Biofuels seen as a luxury China cannot afford

China cannot afford to embark on industrial production of grain-derived biofuels because supplies of corn and other crops are needed to feed the country's 1.3 billion people.

"It would be a disaster for us if we depend on a huge amount of corn and other grains for energy," said Zhai Huqu, president of the Chinese Academy of Agricultural Sciences, in comments quoted by the official China Daily.

China, which relies mostly on polluting energy sources like coal, has set a goal of producing about six million tons of cleaner-burning substitutes such as ethanol, which is derived from corn, by 2010 and 15 million tons by 2020.
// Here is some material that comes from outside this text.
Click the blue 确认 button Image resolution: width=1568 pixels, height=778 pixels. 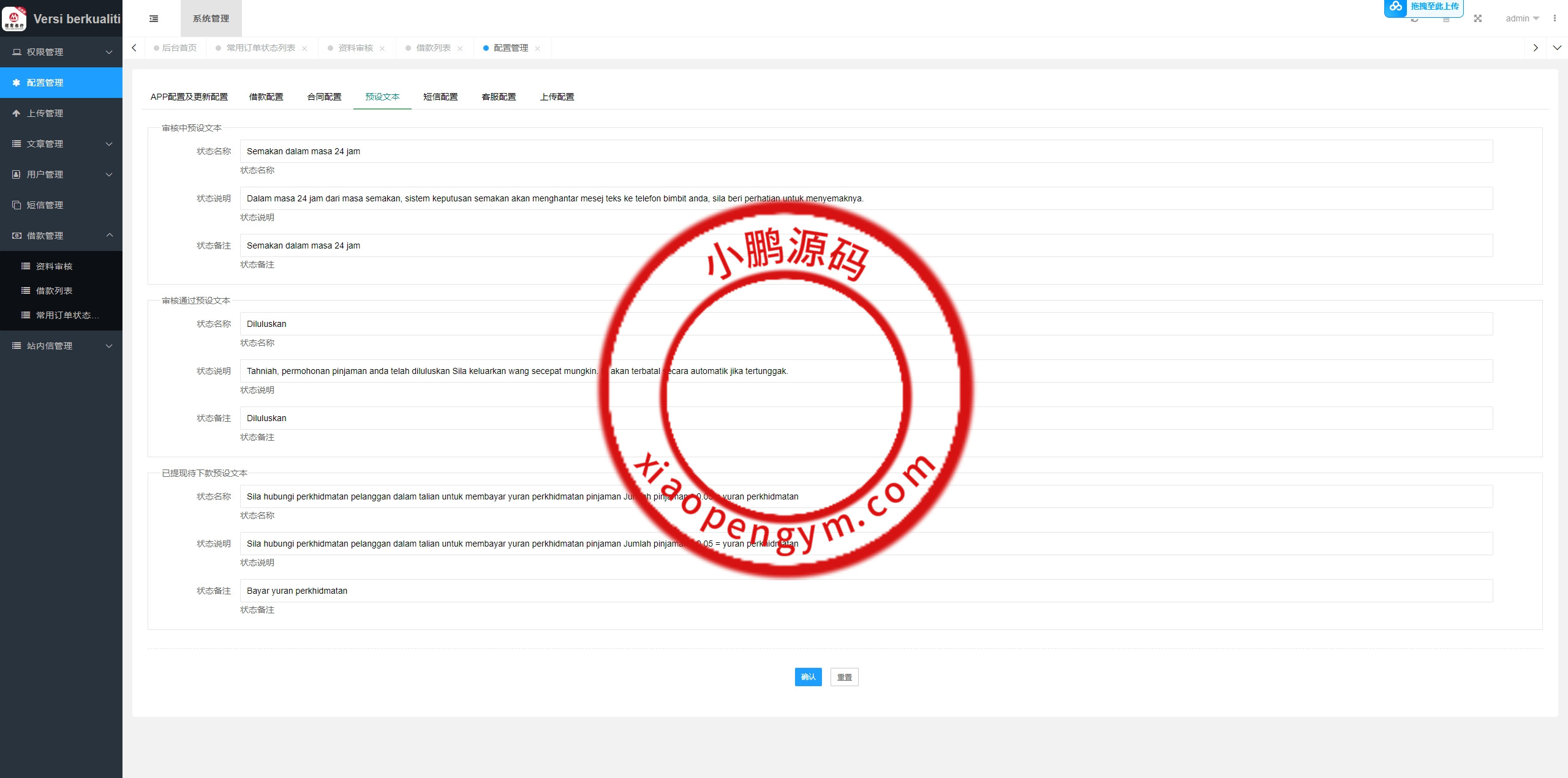tap(808, 677)
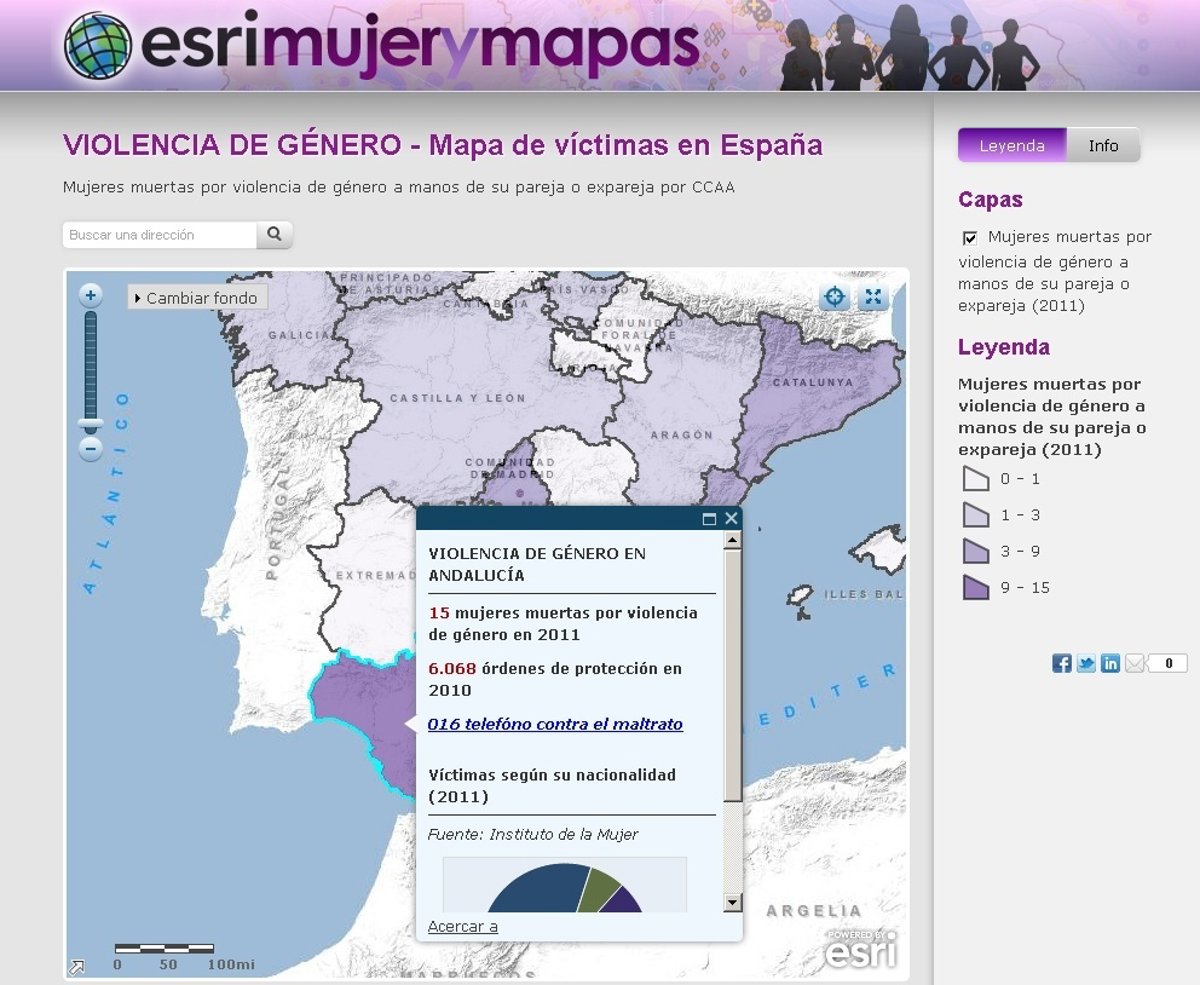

But with prices of corn and other grains soaring as demand rises in China and arable land increasingly being swamped by development, top officials cast doubt on such goals.

Vice Finance Minister Zhu Zhigang said biofuels should only be produced once the supply of grain exceeded demand, the newspaper reported.

"The government will impose strict controls on any biofuel project using grain as the raw material," Zhu said.

Ethanol is the main biofuel produced in China, with output hitting 1.02 million tons last year. Corn accounted for 76 percent of the raw material, with wheat and sorghum providing the rest.

Prices of corn, soy and wheat have approached record highs in recent weeks as investors from China and globally seek to cash in on increasing demand in the world's most populous country for biofuel.

"We predict that agricultural products will be as hot as petroleum in the future," the China Daily quoted a dealer from the Dalian Commodity Exchange as saying last week.

The increases also are due to growing meat consumption in China, which requires the use of more grain as livestock feed, state media have said.